The 2012 Cup of China was the third event of six in the 2012–13 ISU Grand Prix of Figure Skating, a senior-level international invitational competition series. It was held at the Shanghai Oriental Sports Center in Shanghai on November 2–4. Medals were awarded in the disciplines of men's singles, ladies' singles, pair skating, and ice dancing. Skaters earned points toward qualifying for the 2012–13 Grand Prix Final.

==Eligibility==
Skaters who reached the age of 14 by July 1, 2012 were eligible to compete on the senior Grand Prix circuit.
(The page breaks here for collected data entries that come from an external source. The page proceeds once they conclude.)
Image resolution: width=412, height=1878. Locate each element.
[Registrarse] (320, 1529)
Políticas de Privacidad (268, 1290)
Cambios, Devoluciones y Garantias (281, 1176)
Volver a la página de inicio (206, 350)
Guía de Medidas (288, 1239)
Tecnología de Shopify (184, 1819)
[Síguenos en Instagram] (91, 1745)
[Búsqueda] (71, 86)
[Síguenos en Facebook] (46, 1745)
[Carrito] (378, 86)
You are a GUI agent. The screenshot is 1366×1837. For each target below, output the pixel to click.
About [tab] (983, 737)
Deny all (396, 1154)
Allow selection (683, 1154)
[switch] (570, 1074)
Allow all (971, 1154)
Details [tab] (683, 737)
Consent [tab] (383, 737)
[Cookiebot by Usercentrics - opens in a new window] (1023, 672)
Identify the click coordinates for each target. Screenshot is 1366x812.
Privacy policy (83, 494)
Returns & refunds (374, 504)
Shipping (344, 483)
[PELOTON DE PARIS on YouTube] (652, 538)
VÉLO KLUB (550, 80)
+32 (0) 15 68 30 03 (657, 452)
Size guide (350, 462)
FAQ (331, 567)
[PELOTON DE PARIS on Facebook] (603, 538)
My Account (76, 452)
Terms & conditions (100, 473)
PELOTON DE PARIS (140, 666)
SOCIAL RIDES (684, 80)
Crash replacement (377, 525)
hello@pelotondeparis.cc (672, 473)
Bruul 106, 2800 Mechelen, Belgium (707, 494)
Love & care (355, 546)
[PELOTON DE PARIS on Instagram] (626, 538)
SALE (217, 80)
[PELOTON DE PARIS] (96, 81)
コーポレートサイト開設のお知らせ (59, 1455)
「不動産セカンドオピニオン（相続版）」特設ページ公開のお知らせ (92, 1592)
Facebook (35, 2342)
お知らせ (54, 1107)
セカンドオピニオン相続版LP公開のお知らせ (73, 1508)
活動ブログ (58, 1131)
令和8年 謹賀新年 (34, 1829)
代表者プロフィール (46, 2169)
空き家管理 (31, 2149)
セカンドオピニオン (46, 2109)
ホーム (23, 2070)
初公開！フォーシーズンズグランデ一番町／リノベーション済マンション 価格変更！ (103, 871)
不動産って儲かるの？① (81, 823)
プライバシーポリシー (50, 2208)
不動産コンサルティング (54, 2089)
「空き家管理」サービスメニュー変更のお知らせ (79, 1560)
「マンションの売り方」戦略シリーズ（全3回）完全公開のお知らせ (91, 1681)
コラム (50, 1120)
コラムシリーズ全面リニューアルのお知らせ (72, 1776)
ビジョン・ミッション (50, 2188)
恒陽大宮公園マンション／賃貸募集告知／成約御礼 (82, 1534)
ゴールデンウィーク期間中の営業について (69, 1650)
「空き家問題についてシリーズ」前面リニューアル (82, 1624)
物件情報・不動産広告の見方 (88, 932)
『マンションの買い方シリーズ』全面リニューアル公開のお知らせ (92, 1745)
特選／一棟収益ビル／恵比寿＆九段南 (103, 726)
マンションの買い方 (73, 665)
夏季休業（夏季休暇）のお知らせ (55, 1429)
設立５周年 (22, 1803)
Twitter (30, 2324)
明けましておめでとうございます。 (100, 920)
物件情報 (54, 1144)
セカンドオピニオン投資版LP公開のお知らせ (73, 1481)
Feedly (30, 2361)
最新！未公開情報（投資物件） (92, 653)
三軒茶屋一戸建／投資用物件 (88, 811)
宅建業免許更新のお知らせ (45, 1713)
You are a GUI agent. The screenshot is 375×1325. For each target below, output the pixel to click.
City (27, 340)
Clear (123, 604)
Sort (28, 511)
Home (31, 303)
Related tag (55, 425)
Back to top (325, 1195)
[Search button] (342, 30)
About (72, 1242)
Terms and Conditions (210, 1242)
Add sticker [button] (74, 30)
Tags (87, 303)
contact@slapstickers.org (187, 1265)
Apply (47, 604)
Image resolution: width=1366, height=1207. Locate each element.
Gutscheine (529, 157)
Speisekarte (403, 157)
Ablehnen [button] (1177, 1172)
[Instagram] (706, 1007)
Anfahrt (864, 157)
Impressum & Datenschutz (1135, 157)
Prior to competing in a Grand Prix event, skaters were required to have earned the following scores (3/5 of the top scores at the 2012 World Championships):

| Discipline | Minimum |
|---|---|
| Men | 159.66 |
| Ladies | 113.43 |
| Pairs | 120.90 |
| Ice dancing | 109.59 |

==Entries==
The entries were as follows.

| Country | Men | Ladies | Pairs | Ice dancing |
|---|---|---|---|---|
| Canada | Kevin Reynolds | Amélie Lacoste | Kirsten Moore-Towers / Dylan Moscovitch | Kaitlyn Weaver / Andrew Poje |
| China | Guan Jinlin Song Nan Wang Yi | Li Zijun Geng Bingwa Zhang Ying | Pang Qing / Tong Jian Peng Cheng / Zhang Hao Wang Wenting / Zhang Yan | Huang Xintong / Zheng Xun Yu Xiaoyang / Wang Chen |
| Finland |  | Kiira Korpi |  |  |
| France | Brian Joubert |  |  | Nathalie Péchalat / Fabian Bourzat |
| Italy |  |  |  | Charlène Guignard / Marco Fabbri |
| Japan | Tatsuki Machida Daisuke Takahashi | Mao Asada |  |  |
| Russia | Sergei Voronov | Yulia Lipnitskaya Sofia Biryukova | Yuko Kavaguti / Alexander Smirnov Ksenia Stolbova / Fedor Klimov | Ekaterina Bobrova / Dmitri Soloviev Victoria Sinitsina / Ruslan Zhiganshin |
| Sweden |  | Joshi Helgesson |  |  |
| United States | Adam Rippon | Mirai Nagasu |  | Madison Chock / Evan Bates |

==Overview==
Carolina Kostner withdrew from the ladies' event due to insufficient fitness. Due to the 2012 China anti-Japanese demonstrations, the Japan Skating Federation said it would withdraw its competitors if the organizers did not provide security guarantees. Japan's pair Narumi Takahashi / Mervin Tran withdrew in order to undergo surgery. Satisfied with the security situation, the other Japanese skaters traveled to the event.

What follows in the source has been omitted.